Relevez toutes les phrases interrogatives du paragraphe du texte sur l'empathie qui commence par « En début de cette année ».

___ Extrait de page

Empathie
En début de cette année, en France, il a été décidé d’introduire des cours d’empathie dans les écoles maternelles et élémentaires dès la rentrée prochaine de septembre 2024. Lorsque j’ai entendu cette nouvelle, j’ai été littéralement estomaquée et interloquée. Aurions-nous besoin d’éduquer un être humain à l’empathie? Y aurait-il un si grand déficit de communication relationnelle aujourd’hui? Pourquoi et comment l’empathie a-t-elle pu disparaître de notre vivre ensemble? Serait-ce l’évolution de notre race humaine que de perdre son empathie?
Alors j’ai enfilé mon costume de détective amateur et j’ai cherché les causes de ce nouveau mal. Parce que cela me touche particulièrement d’imaginer une société composée de femmes et d’hommes de moins en moins empathiques. Qu’en sera-t-il du personnel soignant formé pour nous accompagner dans nos maux pour nous soigner? Perdrions-nous à leurs yeux notre humanité, n’ont-ils pas besoin d’empathie pour déceler et bien dépister nos maladies? Et les professions d’écoute que sont les thérapeutes en tout genre, comment faire sans empathie? Et les Églises? Sans empathie, comment comprendre un Jésus qui nous dit: «Aime ton prochain comme toi-même»?

______
___ Données fournies

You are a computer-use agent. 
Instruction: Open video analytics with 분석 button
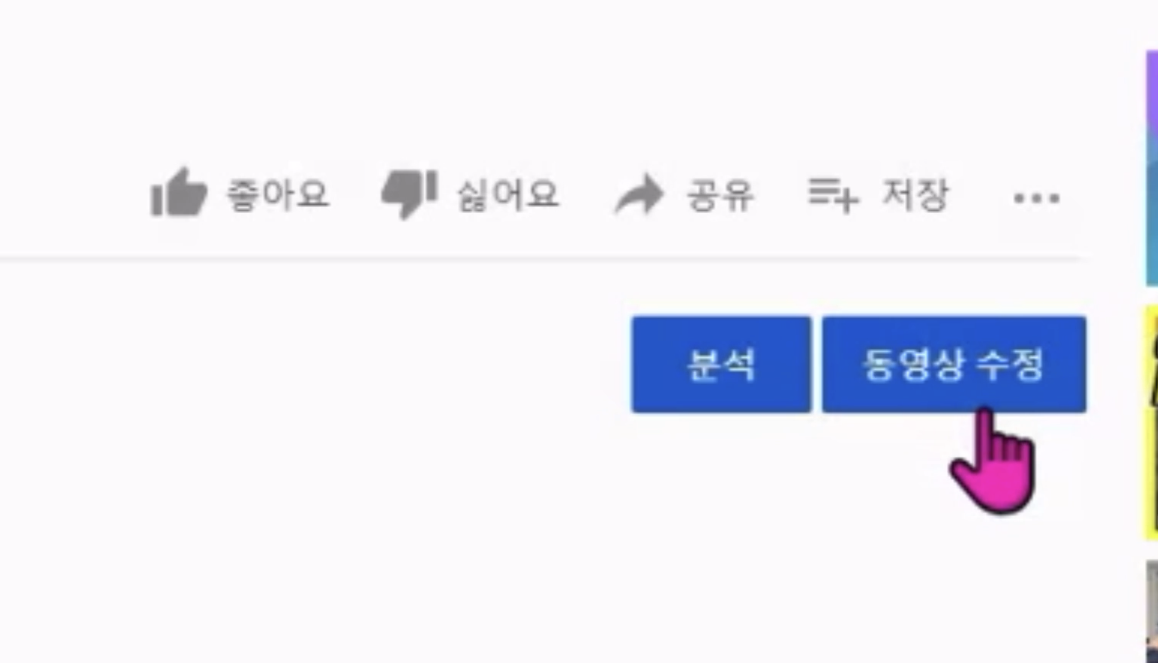click(x=722, y=364)
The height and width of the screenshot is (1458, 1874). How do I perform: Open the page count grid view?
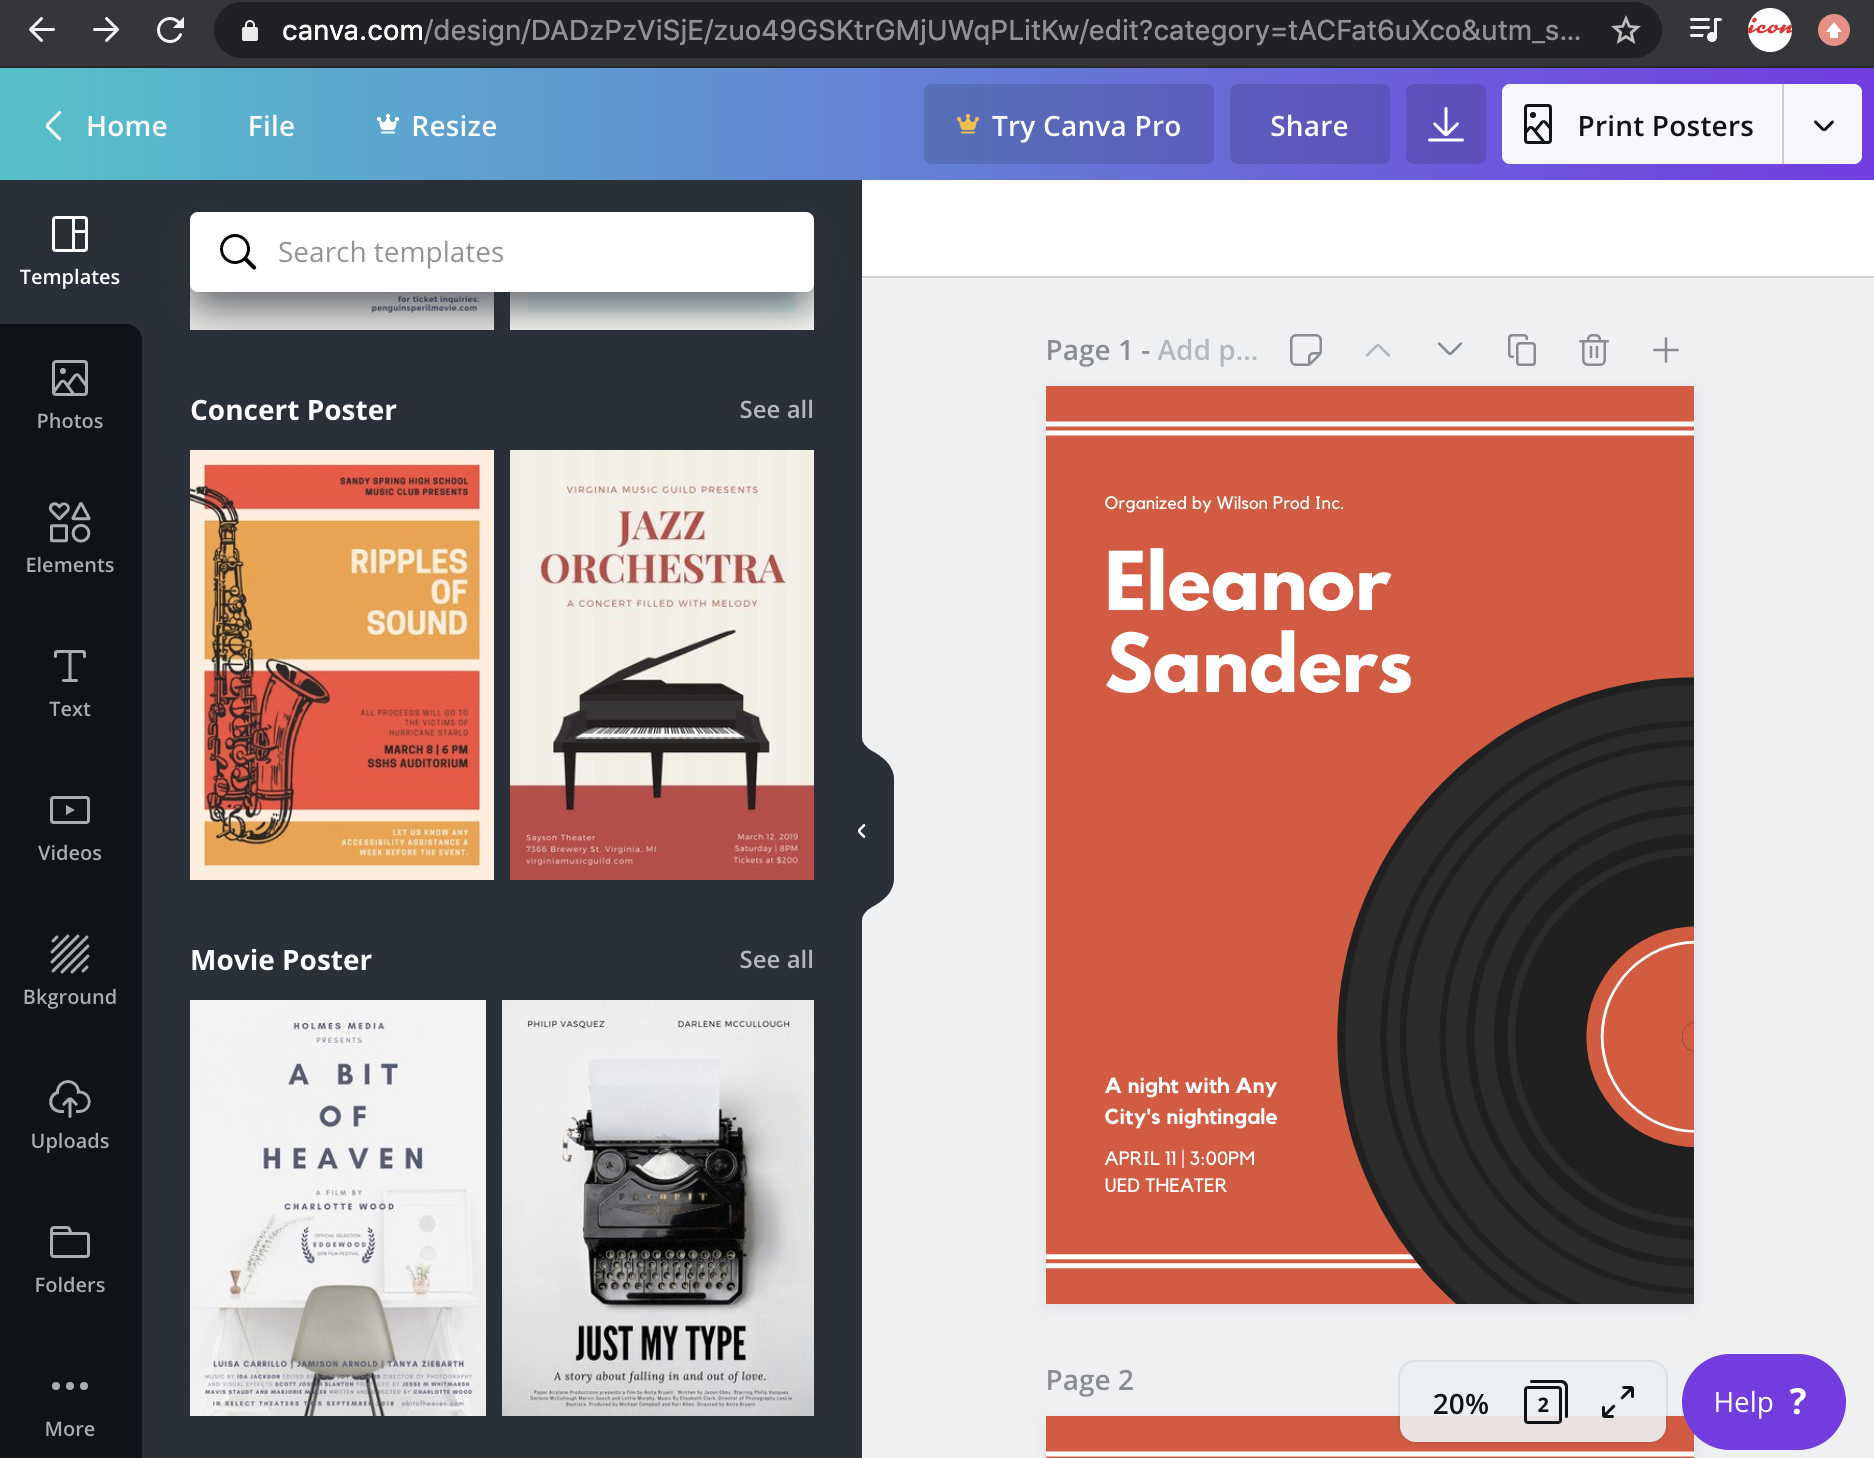pyautogui.click(x=1544, y=1403)
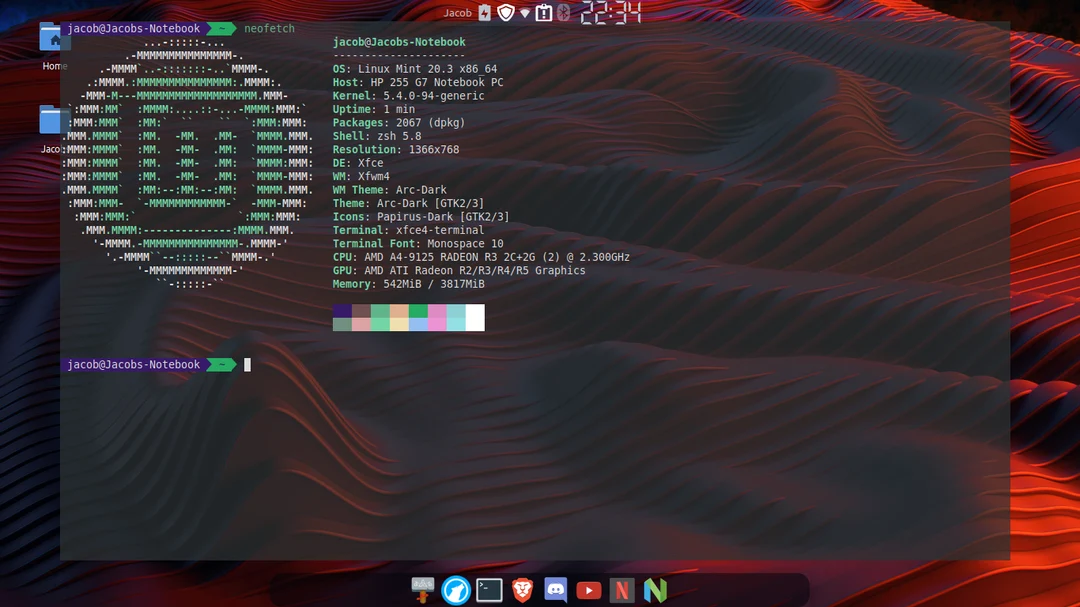
Task: Open Neovim from the dock
Action: coord(655,590)
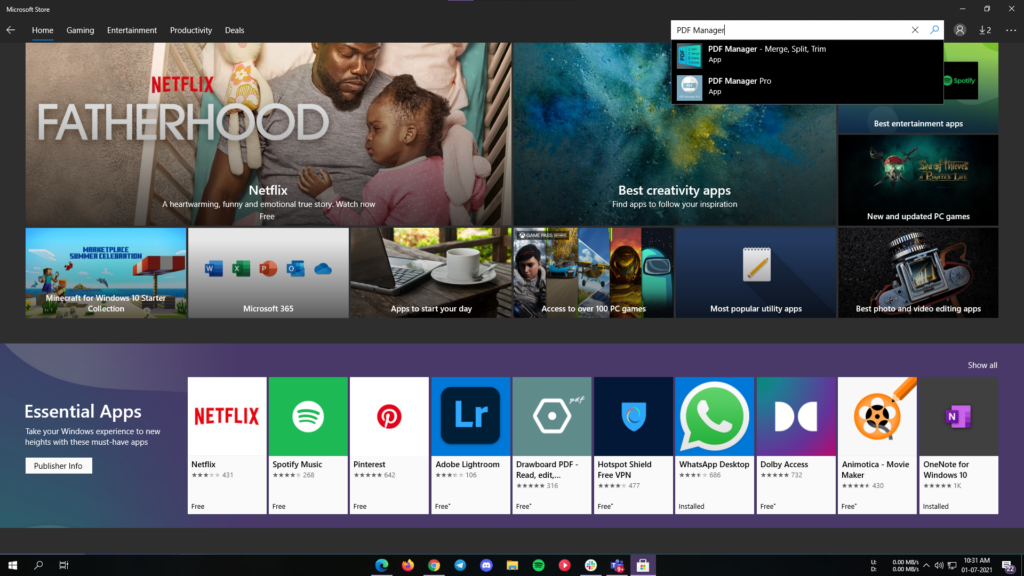Screen dimensions: 1024x576
Task: Open the user account profile icon
Action: 960,30
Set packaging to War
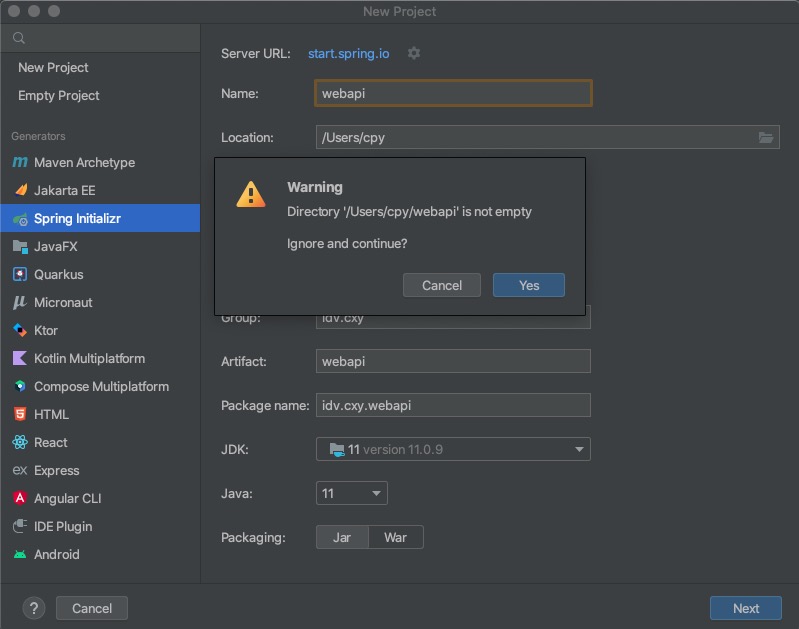Viewport: 799px width, 629px height. tap(395, 537)
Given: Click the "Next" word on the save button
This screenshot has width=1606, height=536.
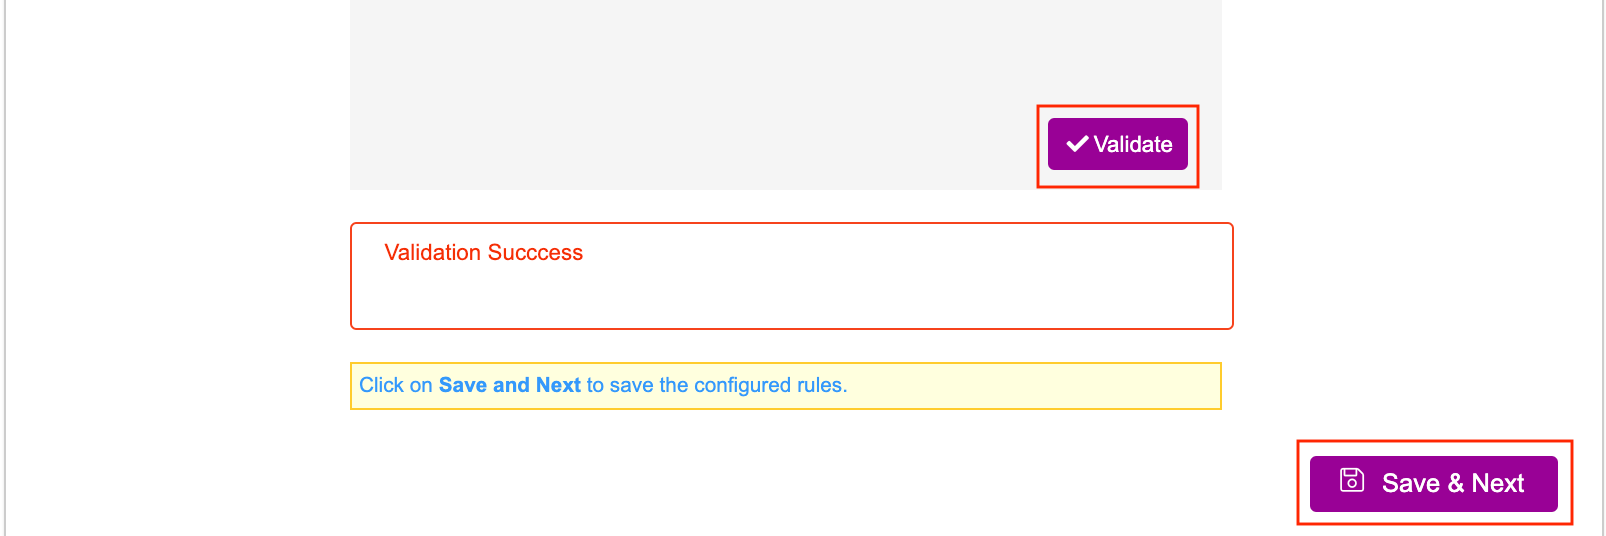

______

Réponse ci-dessous:
- Aurions-nous besoin d'éduquer un être humain à l'empathie?
- Y aurait-il un si grand déficit de communication relationnelle aujourd'hui?
- Pourquoi et comment l'empathie a-t-elle pu disparaître de notre vivre ensemble?
- Serait-ce l'évolution de notre race humaine que de perdre son empathie?